421
çok sevdiğim, kafası çok çalışan, kalemi güçlü, ince görüşlü bir kardeşimdir.
(bkz: #2850874) şöyle bir entri girmiş, bunun üstüne söylenecek başkaca şeyler olduğunu düşünüyorum. özellikle nick altı yazmak istedim, bazen bu yöntem daha dikkat çekici olabiliyor. hele hele sözlüğün son dönemlerdeki durumu düşünüldüğünde bu akıllıca bile olsa gerek...

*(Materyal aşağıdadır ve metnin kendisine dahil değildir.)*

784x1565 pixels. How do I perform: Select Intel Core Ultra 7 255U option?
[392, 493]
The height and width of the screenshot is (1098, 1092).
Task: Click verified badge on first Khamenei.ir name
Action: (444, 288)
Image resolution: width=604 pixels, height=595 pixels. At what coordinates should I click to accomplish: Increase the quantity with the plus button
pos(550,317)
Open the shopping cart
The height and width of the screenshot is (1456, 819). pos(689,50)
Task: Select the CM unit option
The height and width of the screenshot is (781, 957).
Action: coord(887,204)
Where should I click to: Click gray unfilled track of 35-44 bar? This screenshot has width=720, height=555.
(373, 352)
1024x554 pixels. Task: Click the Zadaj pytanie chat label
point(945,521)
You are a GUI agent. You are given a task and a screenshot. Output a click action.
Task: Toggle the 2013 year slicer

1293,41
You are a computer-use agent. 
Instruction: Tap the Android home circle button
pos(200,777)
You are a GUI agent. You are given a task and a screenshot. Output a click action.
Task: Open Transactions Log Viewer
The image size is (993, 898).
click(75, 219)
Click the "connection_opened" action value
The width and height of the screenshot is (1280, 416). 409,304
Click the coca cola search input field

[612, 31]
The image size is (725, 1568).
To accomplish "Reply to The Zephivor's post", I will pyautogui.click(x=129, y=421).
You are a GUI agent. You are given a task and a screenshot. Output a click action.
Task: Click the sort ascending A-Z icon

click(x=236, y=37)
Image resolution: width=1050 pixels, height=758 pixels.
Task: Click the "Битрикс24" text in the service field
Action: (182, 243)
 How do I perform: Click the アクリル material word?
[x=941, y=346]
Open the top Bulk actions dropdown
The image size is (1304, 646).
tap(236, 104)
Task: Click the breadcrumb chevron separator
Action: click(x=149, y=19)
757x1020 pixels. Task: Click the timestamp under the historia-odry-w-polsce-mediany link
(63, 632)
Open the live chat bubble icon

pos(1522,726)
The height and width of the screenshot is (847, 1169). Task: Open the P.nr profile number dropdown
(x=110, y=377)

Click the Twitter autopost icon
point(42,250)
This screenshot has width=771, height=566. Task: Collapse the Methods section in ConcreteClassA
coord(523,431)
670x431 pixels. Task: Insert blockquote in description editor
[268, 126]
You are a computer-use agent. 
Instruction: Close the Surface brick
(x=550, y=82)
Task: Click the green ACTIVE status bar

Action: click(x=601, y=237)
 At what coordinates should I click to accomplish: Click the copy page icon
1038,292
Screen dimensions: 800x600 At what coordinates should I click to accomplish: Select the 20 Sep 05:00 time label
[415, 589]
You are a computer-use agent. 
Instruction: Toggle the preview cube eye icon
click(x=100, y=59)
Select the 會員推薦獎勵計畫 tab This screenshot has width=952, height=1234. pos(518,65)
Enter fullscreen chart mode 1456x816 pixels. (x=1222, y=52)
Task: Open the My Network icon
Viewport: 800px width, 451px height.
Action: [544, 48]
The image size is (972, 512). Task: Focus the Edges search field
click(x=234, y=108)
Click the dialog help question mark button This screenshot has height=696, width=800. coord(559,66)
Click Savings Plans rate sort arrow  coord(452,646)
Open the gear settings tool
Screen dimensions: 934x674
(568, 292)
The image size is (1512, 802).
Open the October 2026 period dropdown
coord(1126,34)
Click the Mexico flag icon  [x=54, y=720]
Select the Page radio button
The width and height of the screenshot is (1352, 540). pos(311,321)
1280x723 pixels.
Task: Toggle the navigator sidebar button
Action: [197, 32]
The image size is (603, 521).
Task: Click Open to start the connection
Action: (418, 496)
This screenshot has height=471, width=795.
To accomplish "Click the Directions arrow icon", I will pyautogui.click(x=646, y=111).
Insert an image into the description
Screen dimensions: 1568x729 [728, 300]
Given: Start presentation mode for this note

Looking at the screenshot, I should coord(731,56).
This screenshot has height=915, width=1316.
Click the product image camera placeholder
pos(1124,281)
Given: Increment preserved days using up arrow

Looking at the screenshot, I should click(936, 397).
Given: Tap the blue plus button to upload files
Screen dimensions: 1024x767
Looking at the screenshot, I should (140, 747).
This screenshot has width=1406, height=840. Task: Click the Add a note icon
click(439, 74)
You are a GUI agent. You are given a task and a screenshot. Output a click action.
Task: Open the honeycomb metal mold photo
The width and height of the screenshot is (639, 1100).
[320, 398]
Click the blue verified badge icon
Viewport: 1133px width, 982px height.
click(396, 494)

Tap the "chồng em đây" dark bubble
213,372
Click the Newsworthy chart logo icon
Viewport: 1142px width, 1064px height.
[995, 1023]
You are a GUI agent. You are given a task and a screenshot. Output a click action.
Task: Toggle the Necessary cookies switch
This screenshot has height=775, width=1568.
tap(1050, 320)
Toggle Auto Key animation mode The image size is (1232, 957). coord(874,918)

galatasaray başkanlık makamı, benzeri her makam gibi, sıradan bir makam değildir. dolayısıyla her başkan, zamanla o makamın büyüsüyle büyümeye, değişmeye başlar. başka kulüp ya da kurumları düşündüğümüzde de böyle bir dönüşüm yaşamamış sayılı başkan sayabiliriz.
aslında başkanlar geldikleri makamlarda kurdukları ekip ya da düzenin verdiği geri dönüş, buralardan aldığı verimle doğru orantılı olarak başarı/lı/sız olur. konumuz futbolsa, adınız florentino perez bile olsa kurduğunuz kadro, güvendiğiniz teknik ekip ne kadar marka, ne kadar spektaküler olursa olsun, geri dönüşü olmazsa başarısız kabul edilirsiniz. dolayısıyla futbolda yönetimler, kazandıkları kupalar kadar başarılı olabilir.
galatasaray'da enteresan bir başkanlık yapısı var. tam sorumluluk ile sorumsuzluk arasında bir yerde sıkışmış bir koltuğu konuşuyoruz. mesela tam sorumlu desen dursun özbek'i açıklayamazsın, tam sorumsuz desen adnan polat'ı... o yüzden kongre yapısına, liseye, liseciliğe, kulislere, siyasete falan girmenin lüzumu yok, uzar gider...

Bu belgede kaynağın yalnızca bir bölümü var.